*What this task involves*
As the answer, return precisely the lines from the one containing "You are a GUI" to the final line of the material below, inclusive, and omit every picture.

*Material supplied*
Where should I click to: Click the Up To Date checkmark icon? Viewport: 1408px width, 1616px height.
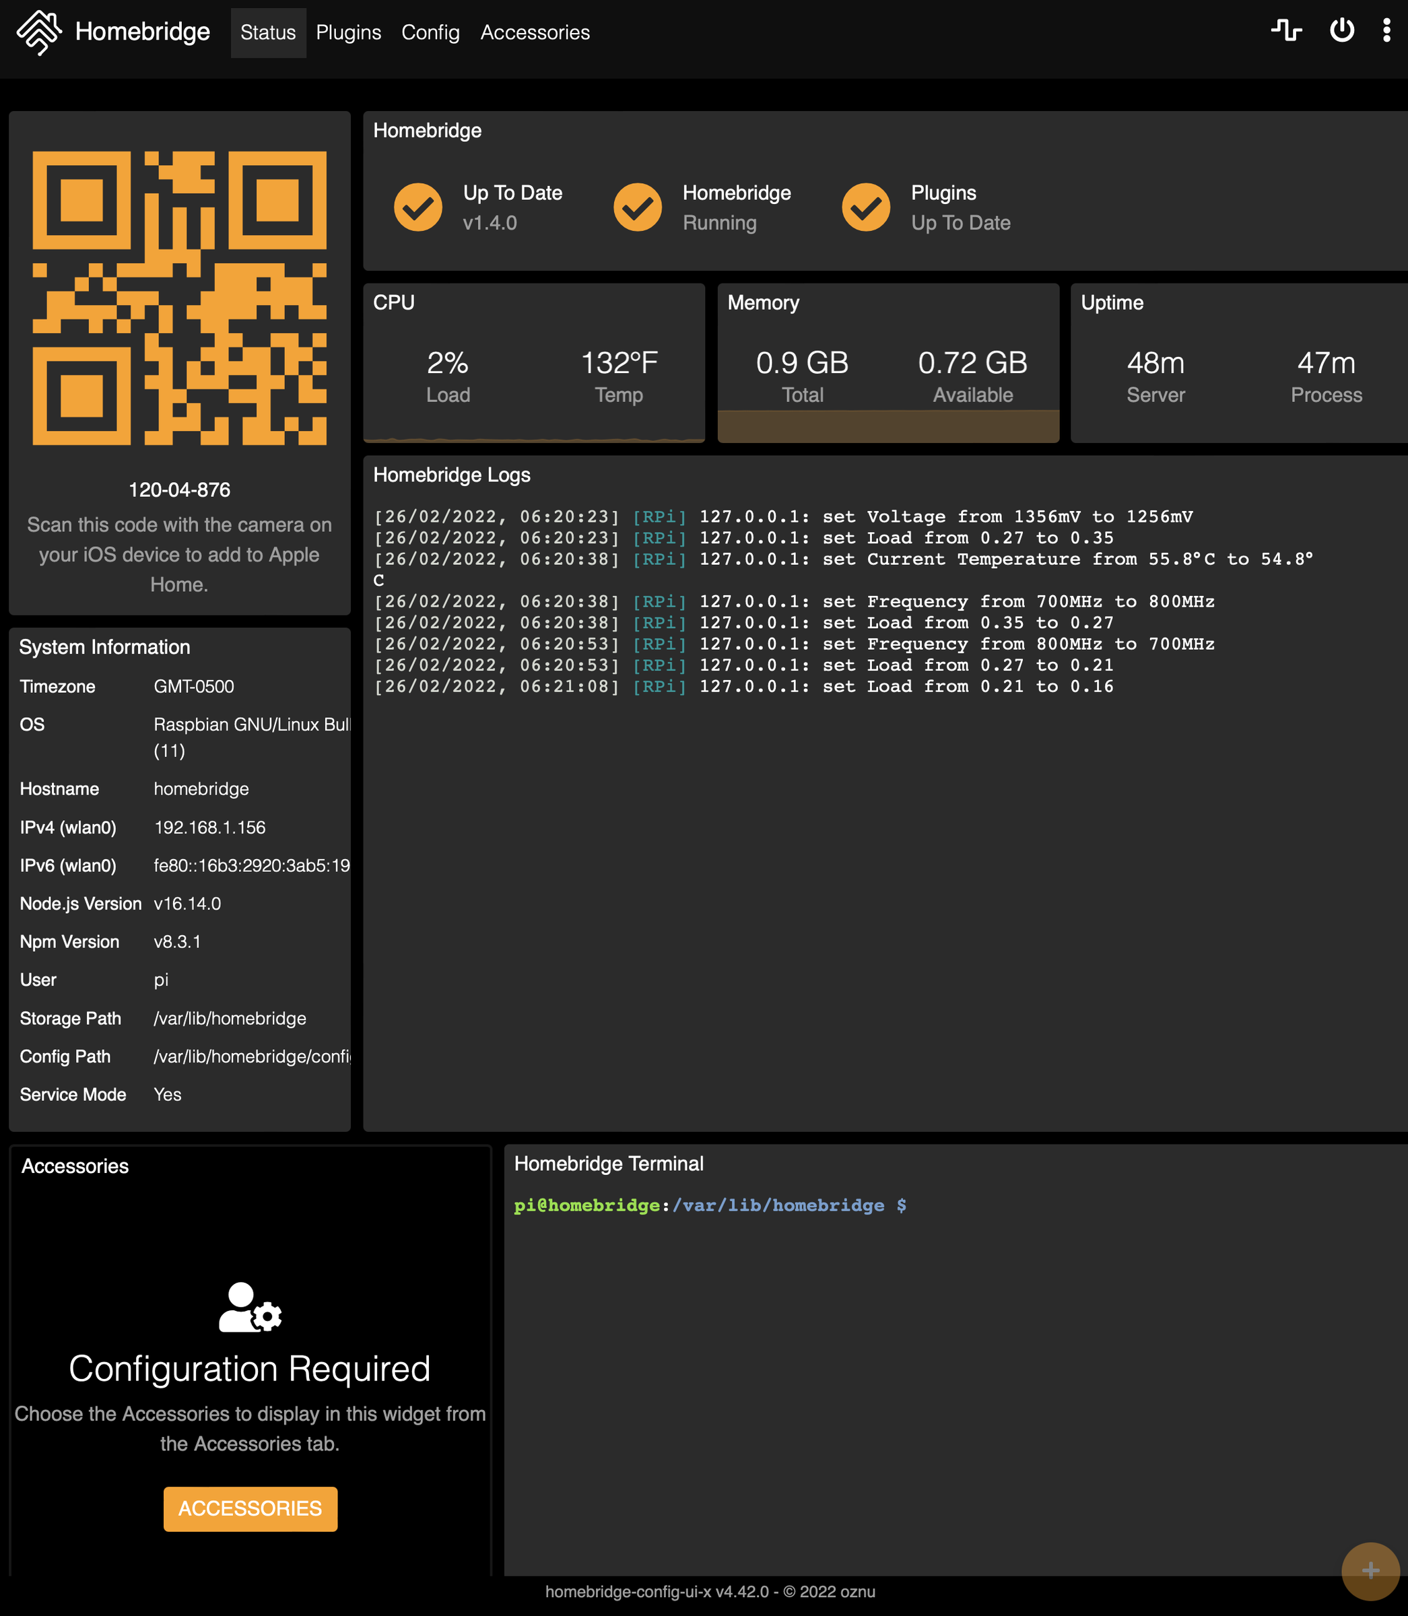(x=418, y=207)
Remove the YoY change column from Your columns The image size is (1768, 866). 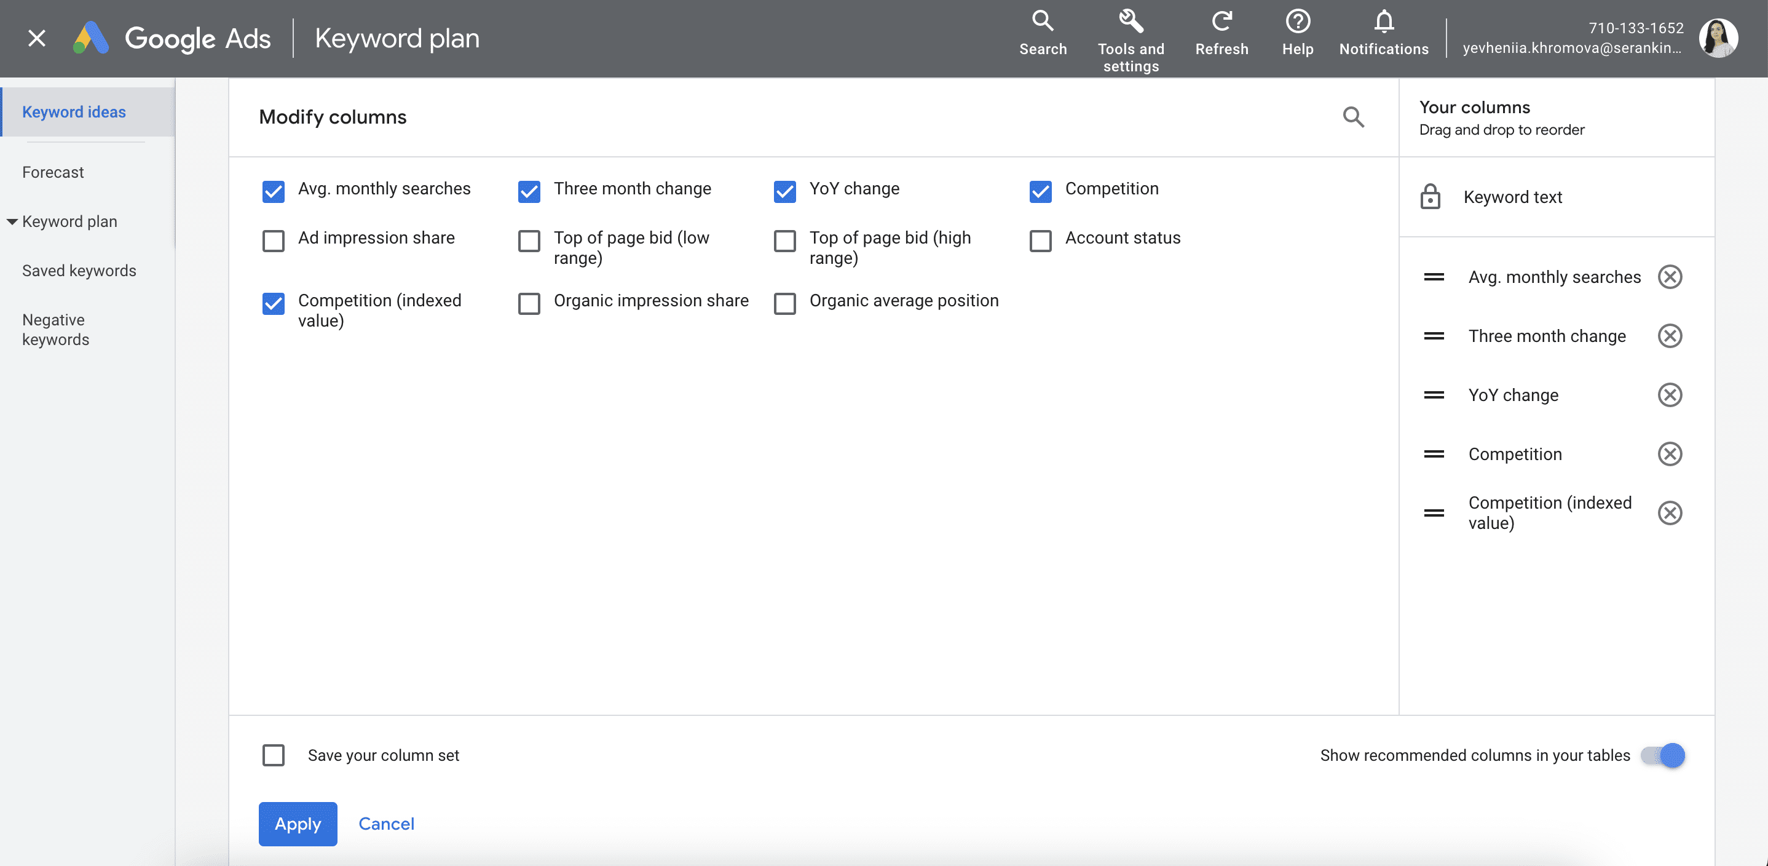click(1671, 395)
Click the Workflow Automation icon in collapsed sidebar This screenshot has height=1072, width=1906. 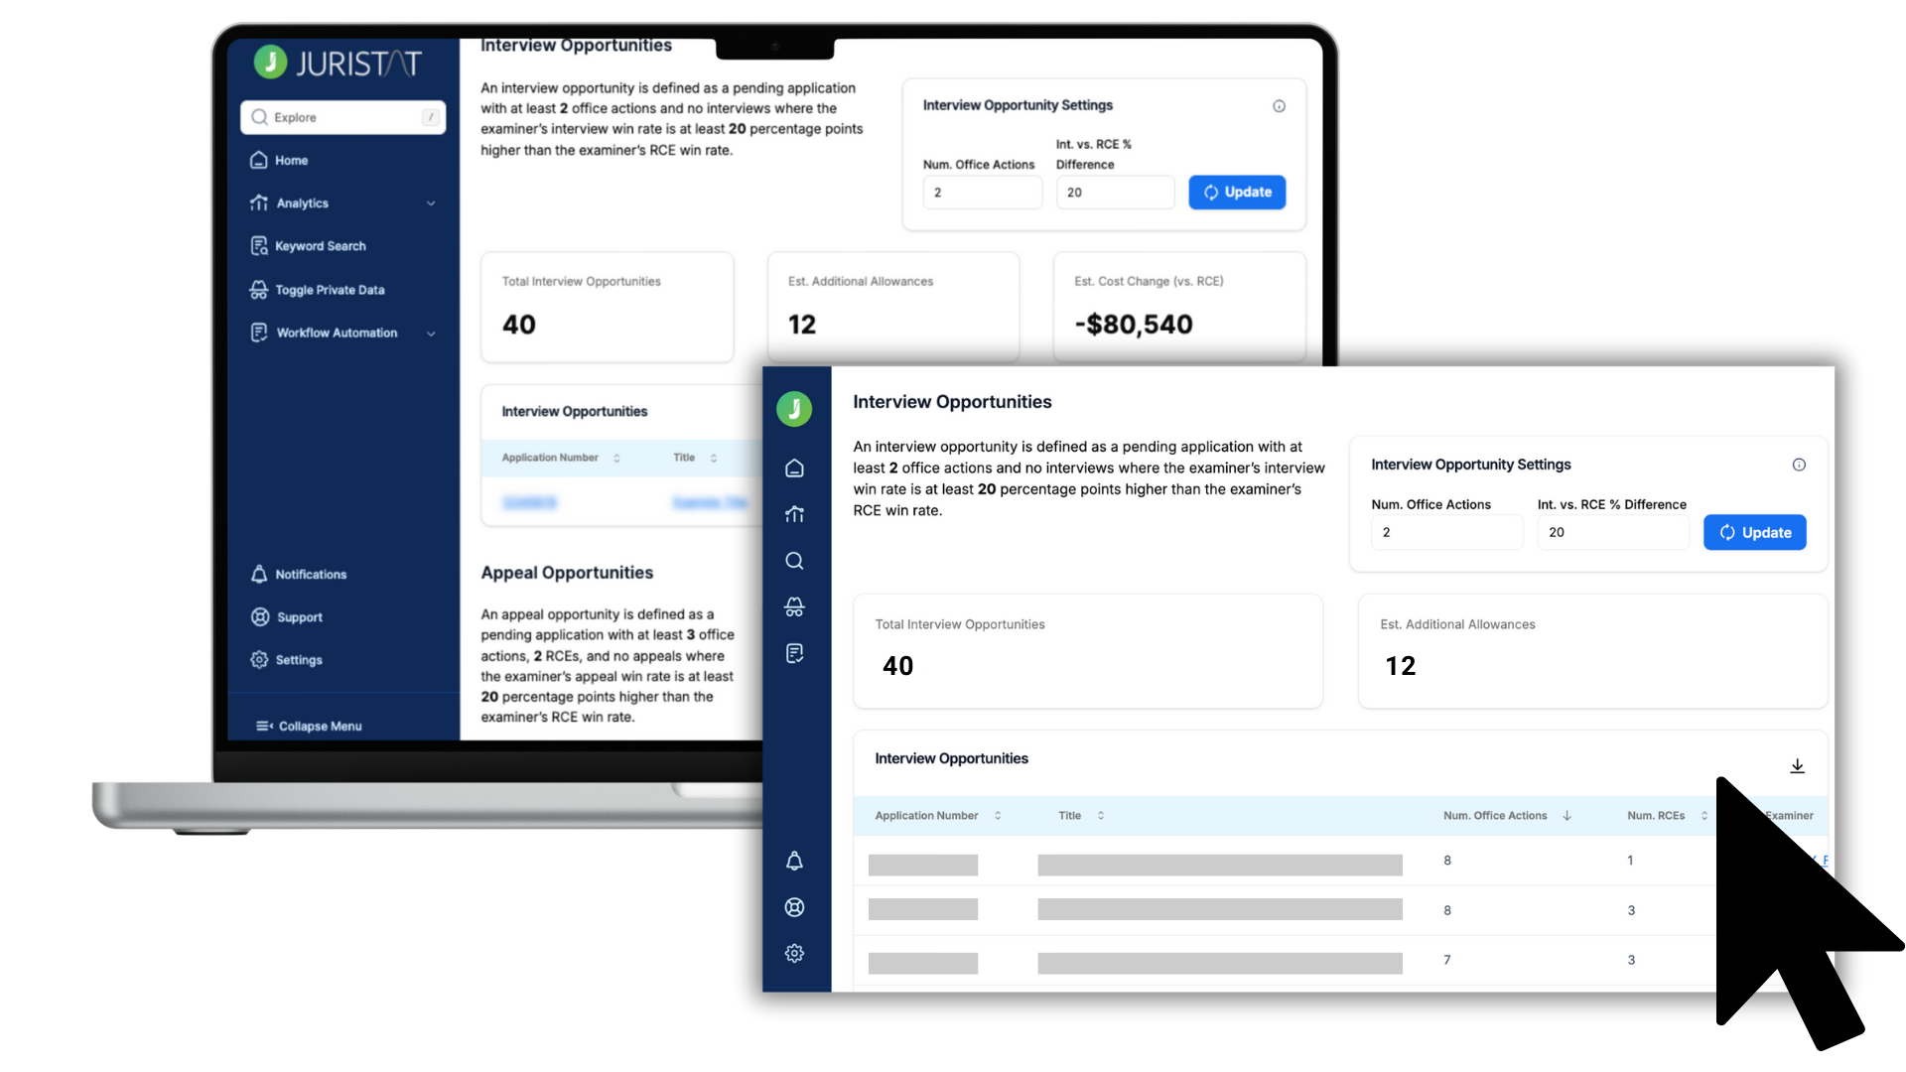794,652
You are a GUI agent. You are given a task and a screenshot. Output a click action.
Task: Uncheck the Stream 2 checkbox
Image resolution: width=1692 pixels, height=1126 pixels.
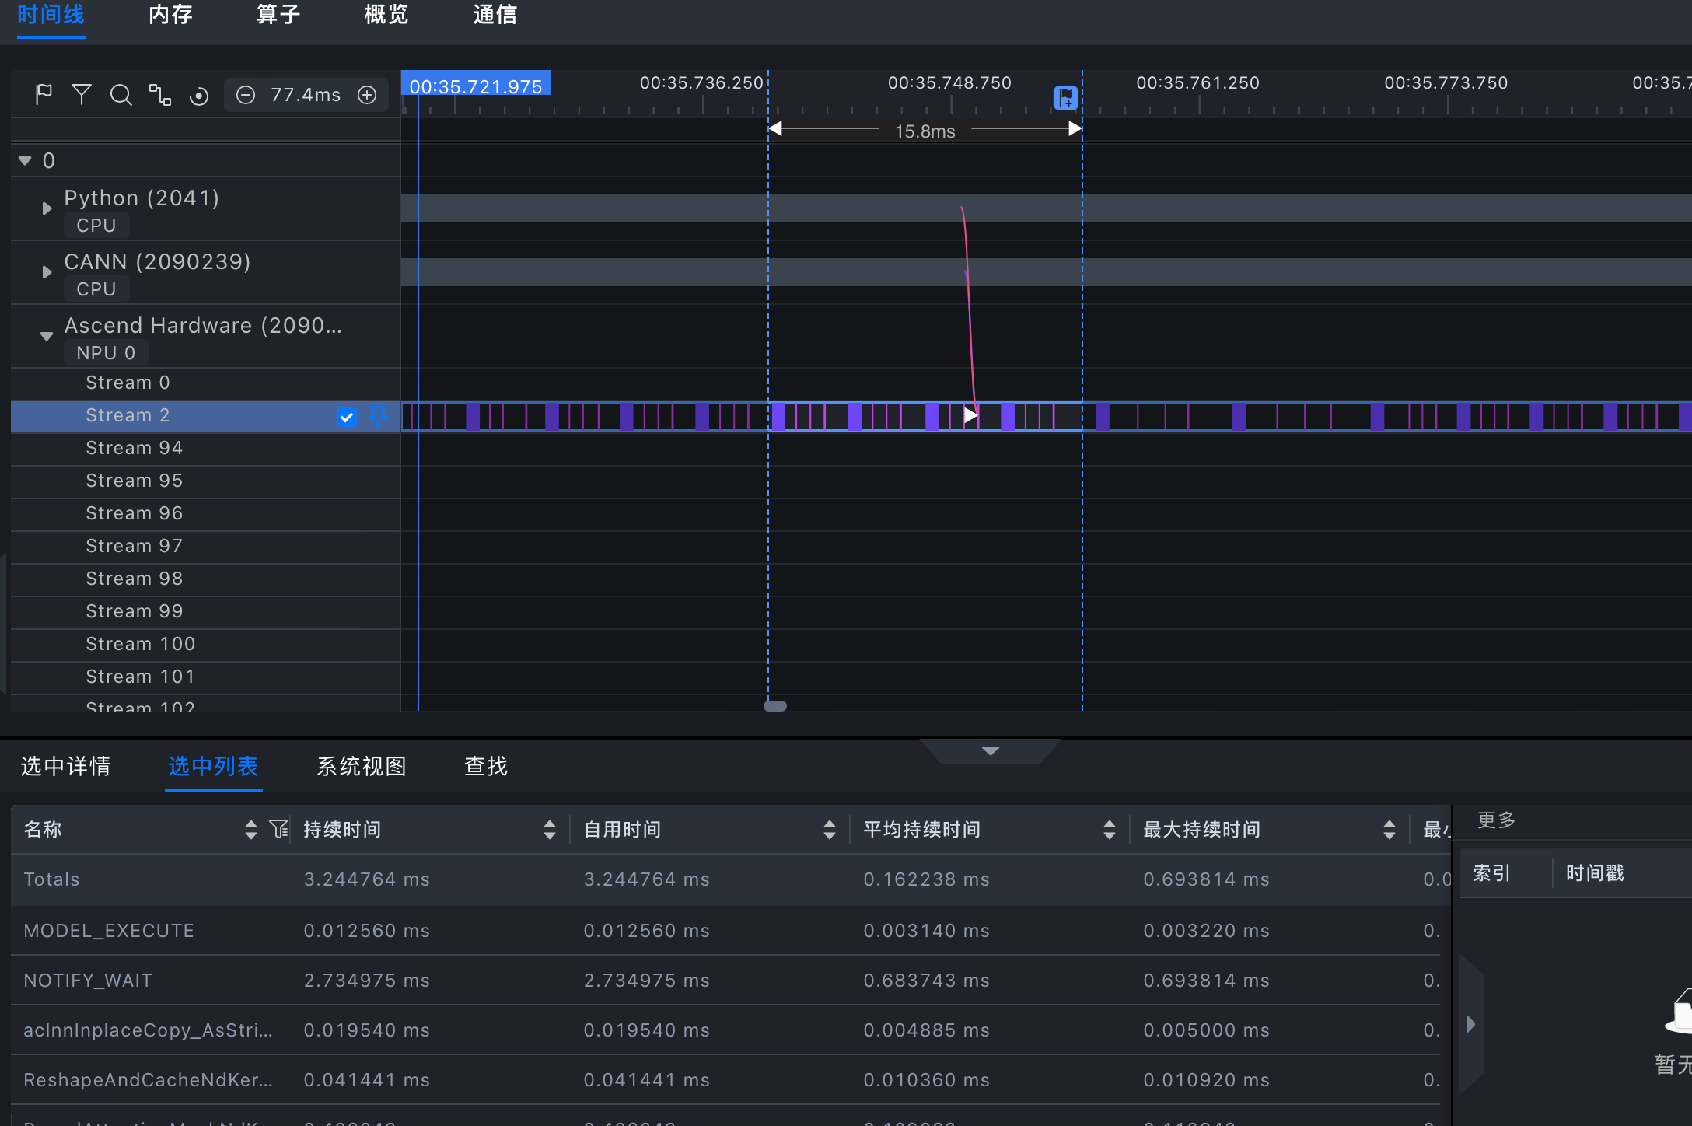tap(347, 417)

*Task response*
You are a GUI agent. You are given a task and a screenshot. Output a click action.
Task: Uncheck the Stream 2 checkbox
Image resolution: width=1692 pixels, height=1126 pixels.
tap(347, 417)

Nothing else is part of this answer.